I have a pandas dataframe and would like to create a new column based on the below condition:
def confidence_level(row):
if (row['ctry_one'] == row['ctry_two']) and (row['Market'] == 'yes'):
return 'H'
if (row['ctry_one'] == row['ctry_two']) and (row['Market'] == 'no'):
return 'M'
if (row['ctry_one'] != row['ctry_two']) and (row['Market'] == 'yes'):
return 'M'
if (row['ctry_one'] != row['ctry_two']) and (row['Market'] == 'no'):
return 'L'
df['status'] = confidence_level(df)
This is the error I receive:
ValueError: The truth value of a Series is ambiguous. Use a.empty, a.bool(), a.item(), a.any() or a.all().
func_test['Confidence'].value_counts()
Has anyone experienced this before? I tried applying .all() at the end of each argument like below, but this just returns 'None' for everything:
def confidence_level(row):
if (row['ctry_one'] == row['ctry_two']).all() and (row['Market'] == 'yes').all():
return 'H'
if (row['ctry_one'] == row['ctry_two']).all() and (row['Market'] == 'no').all():
return 'M'
if (row['ctry_one'] != row['ctry_two']).all() and (row['Market'] == 'yes').all():
return 'M'
if (row['ctry_one'] != row['ctry_two']).all() and (row['Market'] == 'no').all():
return 'L'
CodePudding user response:
You need to call your function for each row, rather than for the whole dataframe, like this:
df['status'] = df.apply(confidence_level, axis=1)
That said, using np.select
like Mayank's solution or using .loc
like this will be run faster:
def confidence_level(df):
new_df = df.copy()

-.-.-

_Tasks to carry out_
**a.** Answer each question from the pandas thread.
(i) What error message does the poster receive?
(ii) According to the poster, what is the result of applying .all() at the end of each argument?
(iii) What line of code does the reply give for calling the function on each row?
**b.** Reproduce verbatim everything in the pandas thread from "I have a pandas" down to "func_test['Confidence'].value_counts()".
**c.** List every method that the error message in the pandas thread suggests using.

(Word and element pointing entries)
-.-.-

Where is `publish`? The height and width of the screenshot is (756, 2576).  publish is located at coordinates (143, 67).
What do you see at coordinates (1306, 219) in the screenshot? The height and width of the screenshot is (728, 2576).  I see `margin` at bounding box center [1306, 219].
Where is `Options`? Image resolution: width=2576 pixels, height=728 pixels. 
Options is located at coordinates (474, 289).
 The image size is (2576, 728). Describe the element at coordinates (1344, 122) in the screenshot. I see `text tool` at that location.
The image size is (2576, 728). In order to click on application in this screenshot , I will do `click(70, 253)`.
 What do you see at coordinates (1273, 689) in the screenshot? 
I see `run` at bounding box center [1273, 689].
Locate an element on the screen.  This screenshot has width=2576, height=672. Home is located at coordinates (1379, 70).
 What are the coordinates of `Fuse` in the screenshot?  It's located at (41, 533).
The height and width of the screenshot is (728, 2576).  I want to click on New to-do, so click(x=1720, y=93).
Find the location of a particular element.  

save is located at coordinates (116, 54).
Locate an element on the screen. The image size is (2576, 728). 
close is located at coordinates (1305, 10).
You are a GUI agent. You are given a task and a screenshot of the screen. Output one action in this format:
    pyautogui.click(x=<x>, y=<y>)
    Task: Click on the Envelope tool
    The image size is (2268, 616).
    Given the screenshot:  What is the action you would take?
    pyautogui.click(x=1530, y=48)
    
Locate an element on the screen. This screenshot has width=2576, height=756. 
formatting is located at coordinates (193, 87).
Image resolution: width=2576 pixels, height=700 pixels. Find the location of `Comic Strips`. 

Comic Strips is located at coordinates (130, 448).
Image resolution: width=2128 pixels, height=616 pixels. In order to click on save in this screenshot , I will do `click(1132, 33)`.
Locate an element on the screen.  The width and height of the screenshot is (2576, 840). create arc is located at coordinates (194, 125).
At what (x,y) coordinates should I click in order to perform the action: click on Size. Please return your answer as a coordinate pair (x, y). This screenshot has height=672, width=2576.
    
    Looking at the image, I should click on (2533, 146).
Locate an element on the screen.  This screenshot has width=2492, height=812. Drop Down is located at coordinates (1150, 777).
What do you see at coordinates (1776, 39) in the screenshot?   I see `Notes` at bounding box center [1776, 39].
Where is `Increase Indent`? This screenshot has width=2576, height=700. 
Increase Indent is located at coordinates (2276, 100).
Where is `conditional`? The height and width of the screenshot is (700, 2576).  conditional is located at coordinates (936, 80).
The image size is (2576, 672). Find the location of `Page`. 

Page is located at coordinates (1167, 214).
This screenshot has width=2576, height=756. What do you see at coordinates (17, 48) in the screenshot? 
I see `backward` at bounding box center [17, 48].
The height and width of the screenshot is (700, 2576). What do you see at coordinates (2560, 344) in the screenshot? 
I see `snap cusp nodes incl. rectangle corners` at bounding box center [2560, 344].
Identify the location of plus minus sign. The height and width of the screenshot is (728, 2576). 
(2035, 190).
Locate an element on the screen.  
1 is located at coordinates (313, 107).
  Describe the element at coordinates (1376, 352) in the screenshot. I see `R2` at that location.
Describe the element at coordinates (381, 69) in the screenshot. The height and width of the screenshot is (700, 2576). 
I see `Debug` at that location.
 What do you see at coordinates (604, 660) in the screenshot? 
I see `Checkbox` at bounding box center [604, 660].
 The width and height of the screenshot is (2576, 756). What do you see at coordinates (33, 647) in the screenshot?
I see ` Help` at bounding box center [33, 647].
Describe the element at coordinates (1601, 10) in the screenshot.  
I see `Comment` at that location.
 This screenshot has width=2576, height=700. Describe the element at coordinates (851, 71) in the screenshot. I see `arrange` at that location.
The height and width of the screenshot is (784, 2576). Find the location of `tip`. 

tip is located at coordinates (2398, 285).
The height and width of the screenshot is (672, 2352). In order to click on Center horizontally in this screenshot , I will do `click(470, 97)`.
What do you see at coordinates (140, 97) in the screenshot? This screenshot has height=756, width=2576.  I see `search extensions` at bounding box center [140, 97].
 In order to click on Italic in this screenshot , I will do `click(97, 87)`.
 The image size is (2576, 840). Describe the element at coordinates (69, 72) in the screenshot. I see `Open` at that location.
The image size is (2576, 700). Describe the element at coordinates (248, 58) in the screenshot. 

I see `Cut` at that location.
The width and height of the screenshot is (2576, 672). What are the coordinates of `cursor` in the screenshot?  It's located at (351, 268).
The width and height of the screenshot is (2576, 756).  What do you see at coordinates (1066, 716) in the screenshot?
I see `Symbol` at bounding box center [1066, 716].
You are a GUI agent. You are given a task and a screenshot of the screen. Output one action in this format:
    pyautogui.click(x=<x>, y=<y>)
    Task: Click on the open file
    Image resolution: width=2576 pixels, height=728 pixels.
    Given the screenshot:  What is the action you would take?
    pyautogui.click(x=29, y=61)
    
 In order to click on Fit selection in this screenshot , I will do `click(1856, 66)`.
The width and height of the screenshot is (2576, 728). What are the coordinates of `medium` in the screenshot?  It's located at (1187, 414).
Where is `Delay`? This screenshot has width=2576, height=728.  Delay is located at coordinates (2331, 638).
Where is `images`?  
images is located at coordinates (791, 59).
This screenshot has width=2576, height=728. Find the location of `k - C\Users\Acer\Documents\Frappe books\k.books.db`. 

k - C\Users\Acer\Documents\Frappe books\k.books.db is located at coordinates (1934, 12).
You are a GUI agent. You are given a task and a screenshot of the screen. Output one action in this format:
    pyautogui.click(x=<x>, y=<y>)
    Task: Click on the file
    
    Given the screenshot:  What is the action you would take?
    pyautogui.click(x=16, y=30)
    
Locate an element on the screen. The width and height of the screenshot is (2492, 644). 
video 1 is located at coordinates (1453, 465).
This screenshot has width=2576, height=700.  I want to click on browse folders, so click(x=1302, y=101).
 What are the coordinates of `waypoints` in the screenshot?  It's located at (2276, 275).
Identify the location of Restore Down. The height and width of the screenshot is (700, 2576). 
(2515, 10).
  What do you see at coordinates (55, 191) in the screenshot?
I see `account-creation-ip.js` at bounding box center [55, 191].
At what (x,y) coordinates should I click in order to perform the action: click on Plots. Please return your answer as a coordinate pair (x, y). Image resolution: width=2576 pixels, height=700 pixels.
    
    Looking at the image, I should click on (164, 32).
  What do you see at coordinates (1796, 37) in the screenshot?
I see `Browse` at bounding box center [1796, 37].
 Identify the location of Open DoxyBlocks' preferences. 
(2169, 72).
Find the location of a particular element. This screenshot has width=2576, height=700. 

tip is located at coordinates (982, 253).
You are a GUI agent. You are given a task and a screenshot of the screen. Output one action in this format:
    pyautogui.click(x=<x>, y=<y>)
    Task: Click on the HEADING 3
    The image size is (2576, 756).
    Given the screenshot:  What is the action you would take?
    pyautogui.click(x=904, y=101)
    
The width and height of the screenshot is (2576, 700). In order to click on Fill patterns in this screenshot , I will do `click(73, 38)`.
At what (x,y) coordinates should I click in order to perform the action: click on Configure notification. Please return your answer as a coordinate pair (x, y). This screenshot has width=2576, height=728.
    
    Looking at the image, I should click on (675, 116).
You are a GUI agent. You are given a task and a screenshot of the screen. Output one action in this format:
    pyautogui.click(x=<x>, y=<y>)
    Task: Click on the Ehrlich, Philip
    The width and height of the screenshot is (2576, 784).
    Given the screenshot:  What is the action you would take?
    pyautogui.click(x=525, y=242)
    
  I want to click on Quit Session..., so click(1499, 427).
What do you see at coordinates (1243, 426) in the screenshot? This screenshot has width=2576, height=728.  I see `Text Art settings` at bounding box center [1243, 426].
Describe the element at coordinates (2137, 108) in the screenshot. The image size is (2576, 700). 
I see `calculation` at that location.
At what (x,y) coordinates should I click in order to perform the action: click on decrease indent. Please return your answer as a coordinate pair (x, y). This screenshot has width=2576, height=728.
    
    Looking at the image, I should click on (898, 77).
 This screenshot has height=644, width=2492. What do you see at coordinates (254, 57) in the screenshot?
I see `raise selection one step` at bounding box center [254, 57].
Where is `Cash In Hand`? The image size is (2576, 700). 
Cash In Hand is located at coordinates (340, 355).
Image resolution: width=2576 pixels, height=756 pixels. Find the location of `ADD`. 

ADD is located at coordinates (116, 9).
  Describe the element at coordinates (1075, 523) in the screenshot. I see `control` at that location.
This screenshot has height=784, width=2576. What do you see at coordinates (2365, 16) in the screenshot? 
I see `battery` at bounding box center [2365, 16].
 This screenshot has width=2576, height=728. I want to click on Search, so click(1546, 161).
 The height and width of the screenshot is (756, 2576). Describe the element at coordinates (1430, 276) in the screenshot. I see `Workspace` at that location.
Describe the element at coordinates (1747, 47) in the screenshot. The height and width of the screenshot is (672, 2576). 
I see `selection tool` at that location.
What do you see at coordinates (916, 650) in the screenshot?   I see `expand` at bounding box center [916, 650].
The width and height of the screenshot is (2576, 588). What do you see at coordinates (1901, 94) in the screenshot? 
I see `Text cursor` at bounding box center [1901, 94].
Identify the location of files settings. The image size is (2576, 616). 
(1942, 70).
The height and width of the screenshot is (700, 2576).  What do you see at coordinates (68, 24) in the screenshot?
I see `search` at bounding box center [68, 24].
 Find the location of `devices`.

-.-.-

_Responses in order_
**a.**
(i) ValueError: The truth value of a Series is ambiguous. Use a.empty, a.bool(), a.item(), a.any() or a.all().
(ii) It returns 'None' for everything.
(iii) df['status'] = df.apply(confidence_level, axis=1)

**b.**
I have a pandas dataframe and would like to create a new column based on the below condition:
def confidence_level(row):
if (row['ctry_one'] == row['ctry_two']) and (row['Market'] == 'yes'):
return 'H'
if (row['ctry_one'] == row['ctry_two']) and (row['Market'] == 'no'):
return 'M'
if (row['ctry_one'] != row['ctry_two']) and (row['Market'] == 'yes'):
return 'M'
if (row['ctry_one'] != row['ctry_two']) and (row['Market'] == 'no'):
return 'L'
df['status'] = confidence_level(df)
This is the error I receive:
ValueError: The truth value of a Series is ambiguous. Use a.empty, a.bool(), a.item(), a.any() or a.all().
func_test['Confidence'].value_counts()

**c.** a.empty, a.bool(), a.item(), a.any(), a.all()